In This View of Life: Completing the Darwinian Revolution, evolutionary biologist David Sloan Wilson continues the project of scientific imperialism that has defined much of the latter part of his career. This View of Life takes as given that humans are shaped by our evolutionary past, and proceeds to show how general principles derived from the discipline can be applied to policy decisions and social problems, guiding our species-wide goals to further our flourishing. Wilson aims to break evolution out of its biological box, offering it as a universal framework for understanding and shaping human phenomena.
This is an ambitious program. But first one has to address the historical elephant in the room: the misapplication of evolutionary principles. The prosecution argues that evolution stands of accused of aiding and abetting the abominations that culminated in Nazi Germany. After the defeat of Hitler's regime, evolutionary theory retreated into the redoubt of biology, concerning itself with natural history, laboratory experiments, and abstruse mathematical models. And there it should stay, argue its critics, lest we repeat the mistakes of the past.
David Sloan Wilson rejects this argument in totality. He notes that the opprobrium hurled at evolution's application to social problems draws from Richard Hofstadter's Social Darwinism in American Thought. Hofstadter was a man of left-wing commitments writing in 1944, as the war against Hitler's regime was still a live concern. His was not a dispassionate scholarly analysis. He aimed to produce something which could be deployed in the fight against “racism, nationalism, or competitive strife.”
This View of Life highlights how men as diverse as Darwin, Herbert Spencer, Francis Galton, and Thomas Malthus were not united in their views, nor were they the cruel anti-humanitarians that their detractors portray them as (Hitler's own views were scientifically inchoate at best, and ignorant at worst).
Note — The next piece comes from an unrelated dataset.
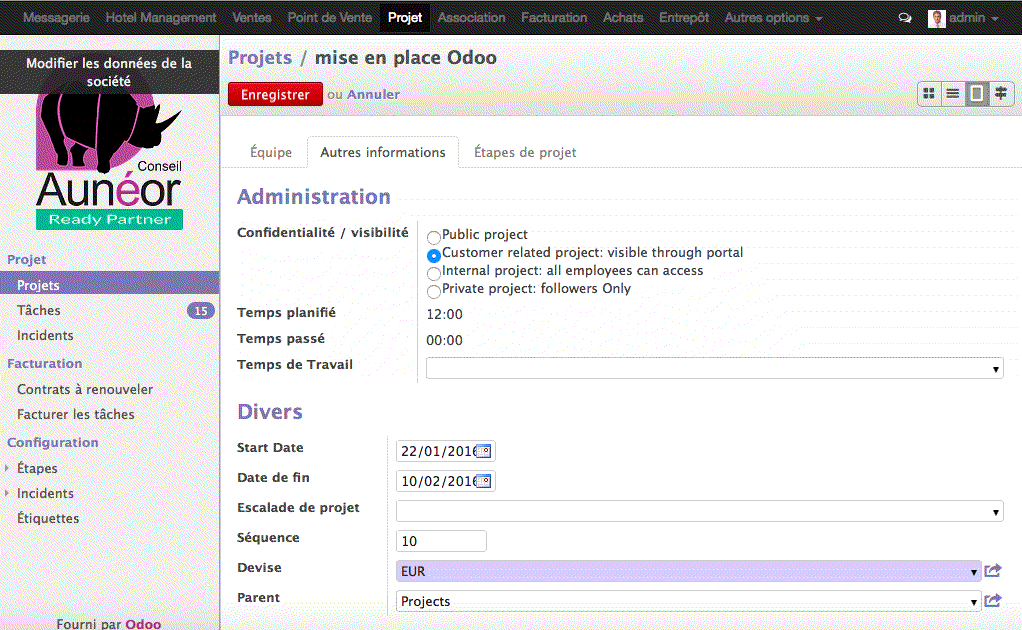Open the Facturation menu in the top bar

(x=553, y=17)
Wilson's arguments are familiar to libertarians in particular, many of whom have long argued that Hofstadter misrepresented classical liberals.
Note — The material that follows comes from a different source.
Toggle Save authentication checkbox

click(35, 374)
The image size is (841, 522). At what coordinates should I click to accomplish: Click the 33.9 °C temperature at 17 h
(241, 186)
The argument for the defense that one encounters in This View of Life may not entirely convince, at least in the chapter-length treatment Wilson provides. The great evolutionary geneticist R. A. Fisher's central work, Genetical Theory of Natural Selection, contains a long exposition of eugenicist thought as applied to humanity. To not put too fine a point on this, contemporary readers invariably find this section quite offensive. And yet Fisher himself was a complicated figure, a patriotic British Tory conservative and Anglican Christian. The past was truly a different age.